Right, that was a fair bit of math, but it’s important. We now know how fast we need to turn our wheel to travel at 50kmph. Unfortunately here’s where things get tricky. We know the motor will spin at up to 8100 rpm so we could just use that number and calculate a required gear ratio of 1:8.4, however this is just an approximation. In reality the motor’s not going to spin at 8100rpm, there is going to be a load on the motor due to friction, drag, etc. It turns out that these things are pretty small, but I’m an engineer so I wanted to take them into account as much as possible. So not to bore you too much (if you’ve read down to here you’re a masacist anyway though) I’ll race through this next part really fast.

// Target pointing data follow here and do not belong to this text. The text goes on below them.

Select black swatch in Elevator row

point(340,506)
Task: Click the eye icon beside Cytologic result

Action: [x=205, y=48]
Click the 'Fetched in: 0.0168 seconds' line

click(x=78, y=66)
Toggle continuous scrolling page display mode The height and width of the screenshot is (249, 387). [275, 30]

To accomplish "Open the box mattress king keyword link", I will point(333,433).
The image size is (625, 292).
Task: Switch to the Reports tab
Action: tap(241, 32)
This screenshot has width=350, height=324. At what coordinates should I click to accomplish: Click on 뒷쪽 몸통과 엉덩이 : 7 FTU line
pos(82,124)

Drag due to air friction is given by Fd = 0.6 * A * Cd * v^2 where 0.8 is 0.5 * the density of air (~1.2kg/m^3), A is the cross sectional area of the object, Cd is the coefficient of drag, and v is the velocity in m/s. Here’s where I made some rough assumptions, A = 0.5m^2, Cd = 1. the coefficient of drag is especially pie in the sky stuff but I’d rather be slightly pessimistic than overly optimistic. Now that I can find my drag force at any velocity, and I can also plot the torque of the motor at any velocity, and I know the relationship between torque and force (remember the wheel radius?), I can plot both those things on the same graph, and where the torque from the motor = the torque from the load I have my maximum speed. At least I nearly can, I forgot about the gear ratio of the sprockets so now my torque is multiplied by the ratio, and speed is divided, but that’s easy enough to factor in.

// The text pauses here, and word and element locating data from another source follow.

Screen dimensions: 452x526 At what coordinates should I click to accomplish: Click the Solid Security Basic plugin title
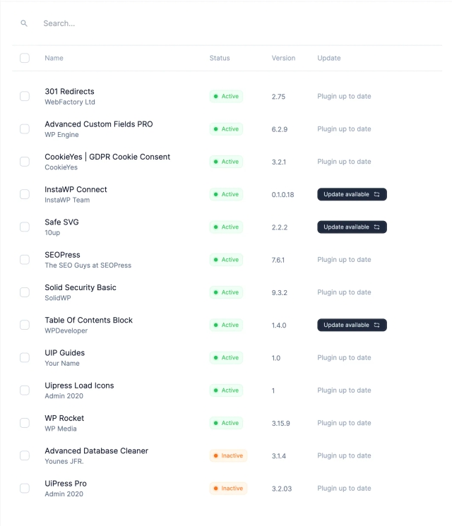click(x=81, y=287)
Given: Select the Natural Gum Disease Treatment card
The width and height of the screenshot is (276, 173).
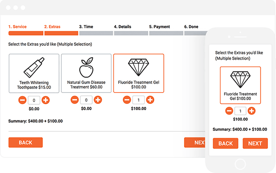Looking at the screenshot, I should pyautogui.click(x=86, y=73).
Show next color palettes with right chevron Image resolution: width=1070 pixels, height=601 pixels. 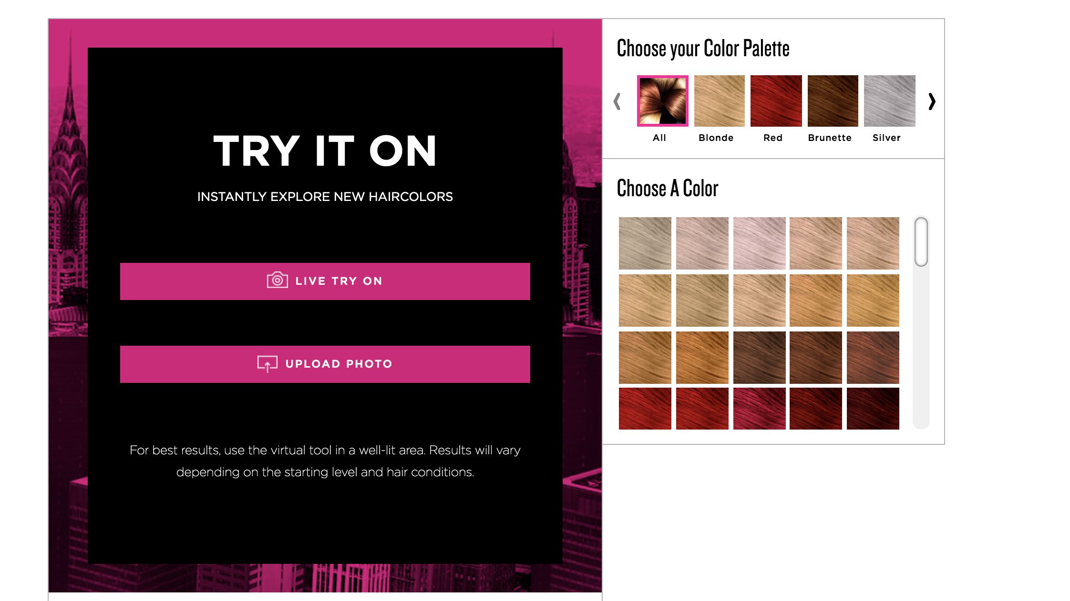point(932,101)
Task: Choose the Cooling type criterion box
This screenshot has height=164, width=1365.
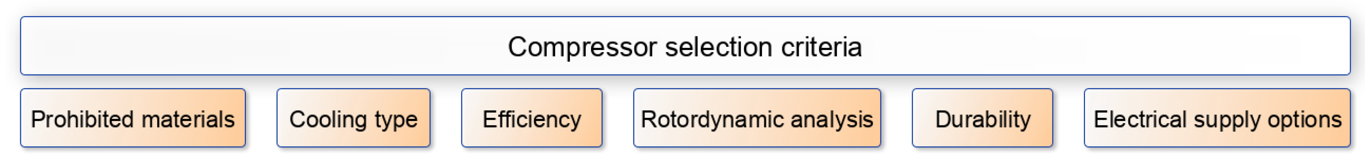Action: (353, 118)
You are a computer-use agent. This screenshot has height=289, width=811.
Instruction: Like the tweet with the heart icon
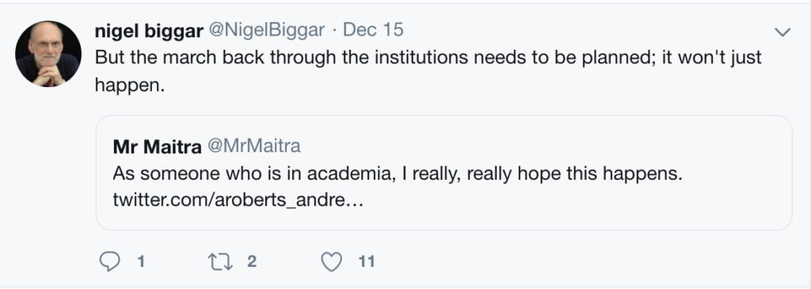(x=332, y=261)
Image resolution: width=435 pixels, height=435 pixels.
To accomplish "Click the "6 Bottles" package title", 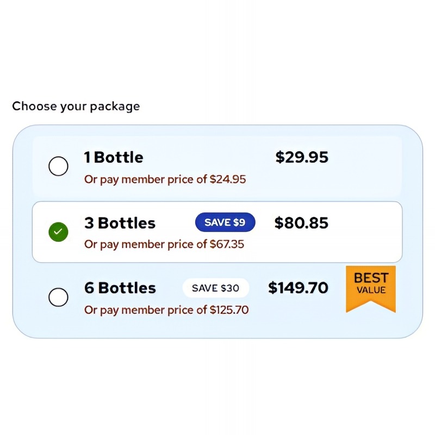I will click(x=120, y=288).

I can actually work out a fair bit more than that too. I now have the difference in torque available and torque required to overcome drag at all speeds below maximum speed. The remaining torque can be used for acceleration.The simple relationship between force and acceleration is a = F/ m, where m is the mass of the vehicle and rider (we’ll say about 100kg) and F is the available acceleration torque referred back to a force through the gearbox and wheel, and obviously, a is the acceleration we’re trying to find. If we sub in the prvious equations relating back to torque where relevant we get one big equation, a = (Tm * Rg / rw – Fd) / m where, Tm = available motor torque, Fd = drag force, Rg = gear ratio, rw = wheel radius, and m is our 100kg lump. Cool, so now we’ve determined our acceleration at each speed, all we need to do is create a recursive loop which starts a 0kmph, determines our acceleration, calculates our new speed some small time later (lets say for arguments sake 0.1s), use our new speed to determine our acceleration for the next step, and repeat. The more math savvy readers out there will recognize this as an approximation to integration.
Rather than going though all this every time I want to change a parameter, I created a spreadsheet to do it all for me. I’m going to make the spreadsheet available under the proviso that it was built as a tool to be used by me. As a result it’s full of potential gotchas and caveats.